Background and Purpose Because of the absence of effective therapies for metabolic dysfunction‐associated steatohepatitis (MASH), there is a rising interest in fibroblast growth factor 21 (FGF21) analogues due to their potential anti‐fibrotic activities in MASH treatment. PsTag‐FGF21, a long‐acting FGF21 analogue, has demonstrated promising therapeutic effects in several MASH mouse models. However, its efficacy and mechanism against MASH‐related fibrosis remain less well defined, compared with the specific mechanisms through which FGF21 improves glucose and lipid metabolism. Experimental Approach The effectiveness of PsTag‐FGF21 was evaluated in two MASH‐fibrosis models. Co‐culture systems involving macrophages and hepatic stellate cells (HSCs) were employed for further assessment. Hepatic macrophages were selectively depleted by administering liposome‐encapsulated clodronate via tail vein injections. RNA sequencing and cytokine profiling were conducted to identify key factors involved in macrophage–HSC crosstalk. Key Results We first demonstrated the significant attenuation of hepatic fibrosis by PsTag‐FGF21 in two MASH‐fibrosis models. Furthermore, we highlighted the crucial role of macrophage phenotypic switch in PsTag‐FGF21‐induced HSC deactivation. FGF21 was demonstrated to regulate macrophages in a PsTag‐FGF21‐like manner. NR4A1, a nuclear factor which is notably down‐regulated in human livers with MASH, was identified as a mediator responsible for PsTag‐FGF21‐induced phenotypic switch.
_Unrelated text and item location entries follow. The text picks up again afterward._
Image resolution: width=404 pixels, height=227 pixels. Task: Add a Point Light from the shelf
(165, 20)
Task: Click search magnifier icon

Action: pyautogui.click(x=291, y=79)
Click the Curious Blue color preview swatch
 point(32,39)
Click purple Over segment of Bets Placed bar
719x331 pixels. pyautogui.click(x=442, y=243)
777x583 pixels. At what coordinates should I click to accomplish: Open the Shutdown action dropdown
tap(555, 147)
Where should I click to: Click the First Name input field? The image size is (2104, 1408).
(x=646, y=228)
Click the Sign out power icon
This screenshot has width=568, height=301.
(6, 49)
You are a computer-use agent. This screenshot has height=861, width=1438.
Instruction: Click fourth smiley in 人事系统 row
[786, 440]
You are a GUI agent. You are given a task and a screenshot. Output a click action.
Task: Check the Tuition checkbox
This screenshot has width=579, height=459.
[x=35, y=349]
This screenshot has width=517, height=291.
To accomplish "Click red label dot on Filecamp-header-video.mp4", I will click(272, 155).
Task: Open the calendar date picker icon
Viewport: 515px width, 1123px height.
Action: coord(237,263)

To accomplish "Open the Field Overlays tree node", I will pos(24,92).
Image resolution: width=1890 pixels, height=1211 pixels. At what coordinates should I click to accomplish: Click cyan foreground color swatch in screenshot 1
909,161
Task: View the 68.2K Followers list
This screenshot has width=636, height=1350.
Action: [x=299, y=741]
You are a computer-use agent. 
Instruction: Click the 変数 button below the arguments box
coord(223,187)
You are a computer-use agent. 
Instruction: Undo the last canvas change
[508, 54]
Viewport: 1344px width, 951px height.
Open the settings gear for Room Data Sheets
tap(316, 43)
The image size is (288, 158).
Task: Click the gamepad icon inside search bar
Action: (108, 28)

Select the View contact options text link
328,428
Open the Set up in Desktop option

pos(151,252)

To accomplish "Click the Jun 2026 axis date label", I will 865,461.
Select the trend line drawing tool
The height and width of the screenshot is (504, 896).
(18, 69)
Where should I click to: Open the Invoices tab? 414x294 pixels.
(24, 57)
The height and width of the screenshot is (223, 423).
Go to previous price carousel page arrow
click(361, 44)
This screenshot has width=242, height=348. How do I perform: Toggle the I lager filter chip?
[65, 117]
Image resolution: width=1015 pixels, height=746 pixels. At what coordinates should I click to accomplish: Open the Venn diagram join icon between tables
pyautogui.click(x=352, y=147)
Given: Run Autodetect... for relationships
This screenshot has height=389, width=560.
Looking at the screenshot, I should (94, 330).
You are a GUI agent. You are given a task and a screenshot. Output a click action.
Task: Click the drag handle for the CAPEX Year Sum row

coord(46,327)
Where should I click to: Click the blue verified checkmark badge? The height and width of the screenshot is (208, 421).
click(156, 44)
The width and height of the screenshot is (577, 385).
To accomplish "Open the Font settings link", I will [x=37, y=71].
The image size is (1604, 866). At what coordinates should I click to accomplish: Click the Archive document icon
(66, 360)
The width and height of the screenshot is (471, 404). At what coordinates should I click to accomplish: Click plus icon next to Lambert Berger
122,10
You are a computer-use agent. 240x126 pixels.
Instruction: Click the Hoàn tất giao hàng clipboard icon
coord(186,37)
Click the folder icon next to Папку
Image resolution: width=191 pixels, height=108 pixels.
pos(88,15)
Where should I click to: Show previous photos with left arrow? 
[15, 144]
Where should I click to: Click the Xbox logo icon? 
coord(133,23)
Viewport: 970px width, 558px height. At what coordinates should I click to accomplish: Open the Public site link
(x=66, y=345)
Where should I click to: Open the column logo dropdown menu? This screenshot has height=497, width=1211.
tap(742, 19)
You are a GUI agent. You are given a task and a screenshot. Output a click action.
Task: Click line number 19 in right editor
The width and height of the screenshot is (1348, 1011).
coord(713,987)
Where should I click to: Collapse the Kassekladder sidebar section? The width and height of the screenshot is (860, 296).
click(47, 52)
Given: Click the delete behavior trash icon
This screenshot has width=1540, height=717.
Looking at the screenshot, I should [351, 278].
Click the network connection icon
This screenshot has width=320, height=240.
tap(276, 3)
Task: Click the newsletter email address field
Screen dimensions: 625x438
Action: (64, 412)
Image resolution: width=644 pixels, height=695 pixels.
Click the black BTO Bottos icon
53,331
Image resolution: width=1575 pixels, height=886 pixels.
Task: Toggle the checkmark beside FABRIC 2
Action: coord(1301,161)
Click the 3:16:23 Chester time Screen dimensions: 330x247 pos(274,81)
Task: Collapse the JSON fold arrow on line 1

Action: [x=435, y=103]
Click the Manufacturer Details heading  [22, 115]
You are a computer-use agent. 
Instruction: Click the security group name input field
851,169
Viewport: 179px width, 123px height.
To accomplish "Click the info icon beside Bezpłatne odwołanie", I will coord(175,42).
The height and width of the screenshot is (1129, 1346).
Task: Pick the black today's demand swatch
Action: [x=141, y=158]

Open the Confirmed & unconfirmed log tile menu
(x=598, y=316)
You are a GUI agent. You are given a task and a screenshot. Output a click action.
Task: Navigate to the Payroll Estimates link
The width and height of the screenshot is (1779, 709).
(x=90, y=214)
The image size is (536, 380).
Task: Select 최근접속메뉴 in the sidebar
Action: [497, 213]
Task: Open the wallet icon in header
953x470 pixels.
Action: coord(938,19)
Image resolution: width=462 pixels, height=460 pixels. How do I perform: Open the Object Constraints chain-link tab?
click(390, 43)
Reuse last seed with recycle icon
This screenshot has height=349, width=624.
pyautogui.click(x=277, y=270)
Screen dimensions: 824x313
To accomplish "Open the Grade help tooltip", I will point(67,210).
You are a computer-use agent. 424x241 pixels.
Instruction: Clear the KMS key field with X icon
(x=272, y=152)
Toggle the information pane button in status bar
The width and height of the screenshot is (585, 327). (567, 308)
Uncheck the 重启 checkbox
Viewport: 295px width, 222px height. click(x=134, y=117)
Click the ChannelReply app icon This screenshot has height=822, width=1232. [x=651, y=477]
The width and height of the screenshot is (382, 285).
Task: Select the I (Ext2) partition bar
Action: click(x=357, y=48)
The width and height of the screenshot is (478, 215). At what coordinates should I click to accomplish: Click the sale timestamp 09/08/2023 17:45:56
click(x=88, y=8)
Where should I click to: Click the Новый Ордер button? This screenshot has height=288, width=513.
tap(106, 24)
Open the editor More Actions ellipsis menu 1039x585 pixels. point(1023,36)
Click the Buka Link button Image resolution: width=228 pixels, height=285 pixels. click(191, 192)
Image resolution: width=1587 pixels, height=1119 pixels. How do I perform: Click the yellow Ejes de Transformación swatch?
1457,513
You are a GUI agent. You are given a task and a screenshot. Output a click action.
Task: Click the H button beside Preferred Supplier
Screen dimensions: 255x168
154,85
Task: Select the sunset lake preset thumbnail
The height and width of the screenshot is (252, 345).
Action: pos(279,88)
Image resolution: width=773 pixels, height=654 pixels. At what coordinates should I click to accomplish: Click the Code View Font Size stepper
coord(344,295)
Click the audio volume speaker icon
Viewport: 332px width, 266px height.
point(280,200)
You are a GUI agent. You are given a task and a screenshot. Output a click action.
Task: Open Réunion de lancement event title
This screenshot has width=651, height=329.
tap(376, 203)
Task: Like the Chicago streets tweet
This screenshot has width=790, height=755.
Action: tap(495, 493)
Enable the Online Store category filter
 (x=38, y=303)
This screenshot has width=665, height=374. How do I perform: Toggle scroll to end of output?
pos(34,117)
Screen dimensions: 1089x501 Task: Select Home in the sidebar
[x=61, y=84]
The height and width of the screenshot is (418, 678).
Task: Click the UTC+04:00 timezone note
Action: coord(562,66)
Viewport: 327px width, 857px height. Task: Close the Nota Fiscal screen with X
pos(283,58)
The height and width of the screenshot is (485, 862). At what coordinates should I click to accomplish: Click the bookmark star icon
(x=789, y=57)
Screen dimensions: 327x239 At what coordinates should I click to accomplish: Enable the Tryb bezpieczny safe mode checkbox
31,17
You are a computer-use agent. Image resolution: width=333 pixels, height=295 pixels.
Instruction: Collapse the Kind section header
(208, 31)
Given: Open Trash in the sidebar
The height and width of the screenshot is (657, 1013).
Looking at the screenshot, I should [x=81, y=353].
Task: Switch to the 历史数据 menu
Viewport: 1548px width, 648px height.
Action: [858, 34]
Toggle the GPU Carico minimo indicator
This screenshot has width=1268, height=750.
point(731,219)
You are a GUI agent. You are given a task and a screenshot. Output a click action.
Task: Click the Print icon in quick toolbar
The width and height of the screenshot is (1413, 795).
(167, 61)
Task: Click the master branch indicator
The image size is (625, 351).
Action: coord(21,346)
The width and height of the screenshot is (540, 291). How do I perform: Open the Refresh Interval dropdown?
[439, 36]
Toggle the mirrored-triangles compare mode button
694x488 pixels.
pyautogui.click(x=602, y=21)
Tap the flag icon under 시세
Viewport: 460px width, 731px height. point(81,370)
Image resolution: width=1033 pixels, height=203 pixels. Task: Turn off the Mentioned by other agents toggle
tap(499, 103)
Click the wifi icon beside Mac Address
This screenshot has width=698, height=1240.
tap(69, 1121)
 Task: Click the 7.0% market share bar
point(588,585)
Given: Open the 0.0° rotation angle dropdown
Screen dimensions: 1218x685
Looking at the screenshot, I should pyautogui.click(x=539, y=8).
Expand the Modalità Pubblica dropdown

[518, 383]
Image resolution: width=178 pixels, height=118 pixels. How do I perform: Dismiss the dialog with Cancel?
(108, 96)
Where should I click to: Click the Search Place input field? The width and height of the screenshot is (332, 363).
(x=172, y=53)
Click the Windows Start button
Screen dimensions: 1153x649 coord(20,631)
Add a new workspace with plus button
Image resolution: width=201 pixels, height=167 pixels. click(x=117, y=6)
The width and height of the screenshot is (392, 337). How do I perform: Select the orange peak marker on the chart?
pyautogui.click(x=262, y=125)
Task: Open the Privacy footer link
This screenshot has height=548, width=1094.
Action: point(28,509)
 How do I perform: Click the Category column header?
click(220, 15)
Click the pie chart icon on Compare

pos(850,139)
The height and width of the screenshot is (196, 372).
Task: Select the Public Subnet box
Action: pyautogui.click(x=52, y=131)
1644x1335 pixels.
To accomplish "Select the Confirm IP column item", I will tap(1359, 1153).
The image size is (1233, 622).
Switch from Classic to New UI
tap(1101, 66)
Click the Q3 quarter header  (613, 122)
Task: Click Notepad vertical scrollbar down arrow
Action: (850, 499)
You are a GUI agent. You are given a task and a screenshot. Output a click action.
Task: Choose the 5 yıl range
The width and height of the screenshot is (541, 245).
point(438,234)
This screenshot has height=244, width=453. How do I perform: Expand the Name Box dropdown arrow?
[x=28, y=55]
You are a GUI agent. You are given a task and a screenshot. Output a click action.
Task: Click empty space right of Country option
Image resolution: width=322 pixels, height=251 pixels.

Transcriptional control over insulin‐like growth factor 1, a crucial factor in macrophage–HSC crosstalk, was exerted by the intrinsically disordered region domain of NR4A1. Conclusion and Implications Our results have elucidated the previously unclear mechanisms through which PsTag‐FGF21 treats MASH‐related fibrosis and identified NR4A1 as a potential therapeutic target for fibrosis.